On International Women’s Day, Mia Freedman reflects on how damaging it is when it is women who silence other women…
Exactly two years ago today, on International Women’s Day, I was sitting on Q&A’s women’s panel.
With me, were Germaine Greer, journalist Janet Albrechtson, opera singer Deborah Cheedham and an English researcher and writer called Brooke Magnanti who is better known as Belle du Jour, the pseudonym under which she wrote a blog and then a book during the two years she spent as a sex worker.
Host Tony Jones was asking Brooke at length about this period in her life and she was expounding at length on her views about sex work.
She was very effusive about how empowering it was.
How she had used the great money she’d made as a sex worker to fund her university studies and how sex work was about so much more than sex – it was about self-discovery and identity and having love and empathy for her clients.

(Listed entries)
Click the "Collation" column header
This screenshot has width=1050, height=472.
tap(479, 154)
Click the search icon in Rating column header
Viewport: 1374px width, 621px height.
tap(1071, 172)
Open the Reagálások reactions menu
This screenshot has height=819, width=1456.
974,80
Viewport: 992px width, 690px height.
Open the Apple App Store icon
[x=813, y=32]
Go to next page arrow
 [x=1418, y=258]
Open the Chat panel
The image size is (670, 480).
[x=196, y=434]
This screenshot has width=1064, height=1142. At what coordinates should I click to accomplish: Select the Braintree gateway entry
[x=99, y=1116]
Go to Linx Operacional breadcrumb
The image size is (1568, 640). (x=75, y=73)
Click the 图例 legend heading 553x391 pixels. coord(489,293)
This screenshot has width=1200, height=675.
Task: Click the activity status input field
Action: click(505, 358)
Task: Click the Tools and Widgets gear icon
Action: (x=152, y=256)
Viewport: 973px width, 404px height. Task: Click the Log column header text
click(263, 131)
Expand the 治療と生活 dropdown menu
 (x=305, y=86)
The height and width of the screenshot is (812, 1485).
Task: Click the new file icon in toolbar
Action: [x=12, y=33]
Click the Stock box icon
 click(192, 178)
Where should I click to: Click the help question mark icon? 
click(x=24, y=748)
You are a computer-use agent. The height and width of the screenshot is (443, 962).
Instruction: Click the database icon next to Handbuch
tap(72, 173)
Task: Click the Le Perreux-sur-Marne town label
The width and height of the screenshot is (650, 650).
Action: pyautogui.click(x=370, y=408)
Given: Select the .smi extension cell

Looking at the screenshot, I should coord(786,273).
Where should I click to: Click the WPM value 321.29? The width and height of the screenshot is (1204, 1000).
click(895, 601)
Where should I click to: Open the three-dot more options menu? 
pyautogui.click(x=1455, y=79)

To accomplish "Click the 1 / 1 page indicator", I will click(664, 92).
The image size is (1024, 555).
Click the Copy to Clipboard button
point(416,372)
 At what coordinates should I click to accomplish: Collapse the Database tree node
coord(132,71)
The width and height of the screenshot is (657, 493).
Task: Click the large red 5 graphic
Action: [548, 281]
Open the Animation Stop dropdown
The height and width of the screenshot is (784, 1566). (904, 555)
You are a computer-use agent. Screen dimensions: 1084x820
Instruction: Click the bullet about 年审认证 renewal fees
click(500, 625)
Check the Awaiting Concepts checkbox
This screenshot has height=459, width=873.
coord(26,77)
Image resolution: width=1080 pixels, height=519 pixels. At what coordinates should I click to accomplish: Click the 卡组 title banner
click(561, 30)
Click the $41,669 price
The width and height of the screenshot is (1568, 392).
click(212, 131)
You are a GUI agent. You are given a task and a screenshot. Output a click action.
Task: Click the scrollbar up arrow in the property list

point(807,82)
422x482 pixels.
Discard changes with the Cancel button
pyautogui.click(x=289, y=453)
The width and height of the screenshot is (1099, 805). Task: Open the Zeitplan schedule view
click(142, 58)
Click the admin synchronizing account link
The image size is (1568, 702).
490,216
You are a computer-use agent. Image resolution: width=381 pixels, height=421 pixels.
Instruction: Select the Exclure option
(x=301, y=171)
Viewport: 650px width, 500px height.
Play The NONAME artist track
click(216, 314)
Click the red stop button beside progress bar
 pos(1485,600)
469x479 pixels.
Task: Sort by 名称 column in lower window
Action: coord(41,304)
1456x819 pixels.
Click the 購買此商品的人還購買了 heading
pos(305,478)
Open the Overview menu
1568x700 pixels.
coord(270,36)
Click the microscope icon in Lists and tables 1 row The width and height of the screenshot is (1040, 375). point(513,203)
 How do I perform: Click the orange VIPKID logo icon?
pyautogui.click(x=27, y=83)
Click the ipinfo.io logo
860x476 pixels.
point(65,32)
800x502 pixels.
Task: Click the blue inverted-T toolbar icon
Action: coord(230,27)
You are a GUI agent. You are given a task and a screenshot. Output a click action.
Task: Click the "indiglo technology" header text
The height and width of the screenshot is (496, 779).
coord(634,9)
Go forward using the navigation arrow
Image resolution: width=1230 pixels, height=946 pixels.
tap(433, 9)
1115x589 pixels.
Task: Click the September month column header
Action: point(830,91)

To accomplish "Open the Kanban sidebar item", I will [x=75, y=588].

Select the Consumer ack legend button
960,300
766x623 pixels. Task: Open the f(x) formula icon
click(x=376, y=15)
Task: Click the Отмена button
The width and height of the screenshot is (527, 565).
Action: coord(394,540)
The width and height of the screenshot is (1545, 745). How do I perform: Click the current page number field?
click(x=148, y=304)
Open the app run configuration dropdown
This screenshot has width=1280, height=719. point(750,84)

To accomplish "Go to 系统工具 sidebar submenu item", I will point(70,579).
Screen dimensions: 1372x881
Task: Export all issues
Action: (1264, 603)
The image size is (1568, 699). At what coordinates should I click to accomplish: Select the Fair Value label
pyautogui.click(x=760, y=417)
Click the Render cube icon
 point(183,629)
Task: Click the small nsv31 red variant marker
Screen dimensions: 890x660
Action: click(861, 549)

(What to do)
1: Please write out the passage from the International Women's Day piece, from "With me, were" to "for her clients.".
2: In the records, give the lines from the line with "Where should I click to: Open" to the line with "(x=301, y=171)" again with "Cancel" substituted by "Close", leaving everything else unchanged.

(List of solutions)
1:
With me, were Germaine Greer, journalist Janet Albrechtson, opera singer Deborah Cheedham and an English researcher and writer called Brooke Magnanti who is better known as Belle du Jour, the pseudonym under which she wrote a blog and then a book during the two years she spent as a sex worker.
Host Tony Jones was asking Brooke at length about this period in her life and she was expounding at length on her views about sex work.
She was very effusive about how empowering it was.
How she had used the great money she’d made as a sex worker to fund her university studies and how sex work was about so much more than sex – it was about self-discovery and identity and having love and empathy for her clients.

2:
Where should I click to: Open the three-dot more options menu? 
pyautogui.click(x=1455, y=79)

To accomplish "Click the 1 / 1 page indicator", I will click(664, 92).
The image size is (1024, 555).
Click the Copy to Clipboard button
point(416,372)
 At what coordinates should I click to accomplish: Collapse the Database tree node
coord(132,71)
The width and height of the screenshot is (657, 493).
Task: Click the large red 5 graphic
Action: [548, 281]
Open the Animation Stop dropdown
The height and width of the screenshot is (784, 1566). (904, 555)
You are a computer-use agent. Screen dimensions: 1084x820
Instruction: Click the bullet about 年审认证 renewal fees
click(500, 625)
Check the Awaiting Concepts checkbox
This screenshot has height=459, width=873.
coord(26,77)
Image resolution: width=1080 pixels, height=519 pixels. At what coordinates should I click to accomplish: Click the 卡组 title banner
click(561, 30)
Click the $41,669 price
The width and height of the screenshot is (1568, 392).
click(212, 131)
You are a GUI agent. You are given a task and a screenshot. Output a click action.
Task: Click the scrollbar up arrow in the property list

point(807,82)
422x482 pixels.
Discard changes with the Close button
pyautogui.click(x=289, y=453)
The width and height of the screenshot is (1099, 805). Task: Open the Zeitplan schedule view
click(142, 58)
Click the admin synchronizing account link
The image size is (1568, 702).
490,216
You are a computer-use agent. Image resolution: width=381 pixels, height=421 pixels.
Instruction: Select the Exclure option
(x=301, y=171)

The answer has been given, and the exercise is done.